Anglicans have shown Catholics that it is possible to maintain international unity while respecting local autonomy, and Catholics have shown Anglicans the benefits of a strong central authority.
Ever since 2003, however, when Canon V. Gene Robinson, an openly partnered gay, was elected and consecrated as the incoming Episcopal bishop of New Hampshire, the worldwide Anglican Communion has been in turmoil.
It is no longer clear within Anglicanism that international unity is entirely consistent with regard for local autonomy, particularly the autonomy of The Episcopal Church in the United States, which supported -- and continues to support -- Bishop Robinson's controversial ordination.
One of Anglicanism's highest-ranking leaders is now raising that very question. In an address on April 16 at a meeting of the moderately conservative Anglican Communion Institute in Houston, Texas, the former Archbishop of Canterbury, Lord George L. Carey, noted that the delicate balance between the requirements of unity and those of local autonomy has generally worked within Anglicanism -- until 2003.
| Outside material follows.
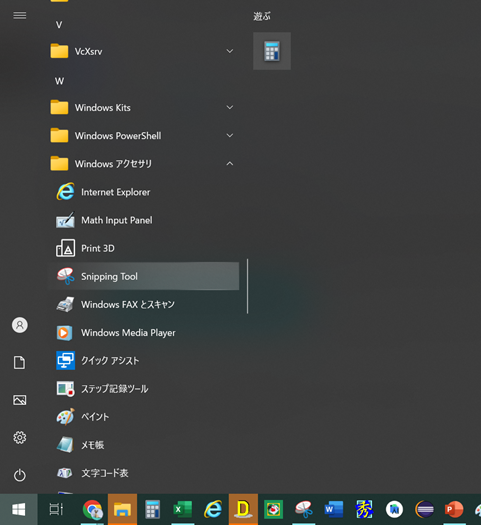
Task: Open Settings via the gear icon
Action: (x=19, y=437)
He reminded his audience that the first serious pressure against unity, or interdependence, in recent years arose from the controversy over the ordination of women to the priesthood. At the 1988 Lambeth Conference (a meeting of all the Anglican bishops from around the world, held every ten years), the then-Archbishop of Canterbury, Robert Runcie, stressed interdependence over autonomy.
While acknowledging the validity of Anglicanism's traditional valuing of "dispersed authority" in order to avoid the pitfalls of centralism and the development of an "alternative papacy," he warned against an authority that is "dispersed to the point of dissolution and ineffectiveness."
He said to his fellow bishops at the end of his talk: "I believe the choice between independence and interdependence ... is quite simply the choice between unity or gradual fragmentation."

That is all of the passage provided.